[Opening SUPPLIED ENTRIES section]

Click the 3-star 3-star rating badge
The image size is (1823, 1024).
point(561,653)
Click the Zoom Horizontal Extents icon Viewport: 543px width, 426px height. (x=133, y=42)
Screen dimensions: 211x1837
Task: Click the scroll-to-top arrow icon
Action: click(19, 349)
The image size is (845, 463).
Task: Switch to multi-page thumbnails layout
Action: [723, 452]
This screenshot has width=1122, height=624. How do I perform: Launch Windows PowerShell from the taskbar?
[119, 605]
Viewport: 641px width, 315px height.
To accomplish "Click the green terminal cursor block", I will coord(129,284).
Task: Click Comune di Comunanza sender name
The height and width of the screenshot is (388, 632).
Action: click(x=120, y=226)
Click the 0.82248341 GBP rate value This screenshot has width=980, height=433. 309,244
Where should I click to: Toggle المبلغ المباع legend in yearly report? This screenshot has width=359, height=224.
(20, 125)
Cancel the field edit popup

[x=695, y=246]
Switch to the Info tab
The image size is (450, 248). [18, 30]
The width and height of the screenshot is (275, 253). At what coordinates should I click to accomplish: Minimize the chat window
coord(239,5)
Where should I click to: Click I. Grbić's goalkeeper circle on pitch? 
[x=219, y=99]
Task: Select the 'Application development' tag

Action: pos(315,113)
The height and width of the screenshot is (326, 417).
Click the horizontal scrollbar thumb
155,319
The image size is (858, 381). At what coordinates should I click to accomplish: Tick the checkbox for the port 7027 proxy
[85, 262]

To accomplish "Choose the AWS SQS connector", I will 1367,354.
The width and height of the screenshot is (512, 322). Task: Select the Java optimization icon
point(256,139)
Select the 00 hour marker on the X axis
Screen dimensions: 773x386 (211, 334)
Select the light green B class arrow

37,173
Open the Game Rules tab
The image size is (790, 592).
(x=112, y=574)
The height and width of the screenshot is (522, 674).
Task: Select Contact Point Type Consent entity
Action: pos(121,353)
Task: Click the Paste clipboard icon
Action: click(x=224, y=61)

[Closing SUPPLIED ENTRIES section]

**ABOUT THIS TASK**
Could you transcribe the entries above word for word, from the line with "The image size is (1823, 1024)." down to the line with "Task: Click Comune di Comunanza sender name", keeping both?

**SOLUTION FOR THIS TASK**
The image size is (1823, 1024).
point(561,653)
Click the Zoom Horizontal Extents icon Viewport: 543px width, 426px height. (x=133, y=42)
Screen dimensions: 211x1837
Task: Click the scroll-to-top arrow icon
Action: click(19, 349)
The image size is (845, 463).
Task: Switch to multi-page thumbnails layout
Action: [723, 452]
This screenshot has width=1122, height=624. How do I perform: Launch Windows PowerShell from the taskbar?
[119, 605]
Viewport: 641px width, 315px height.
To accomplish "Click the green terminal cursor block", I will coord(129,284).
Task: Click Comune di Comunanza sender name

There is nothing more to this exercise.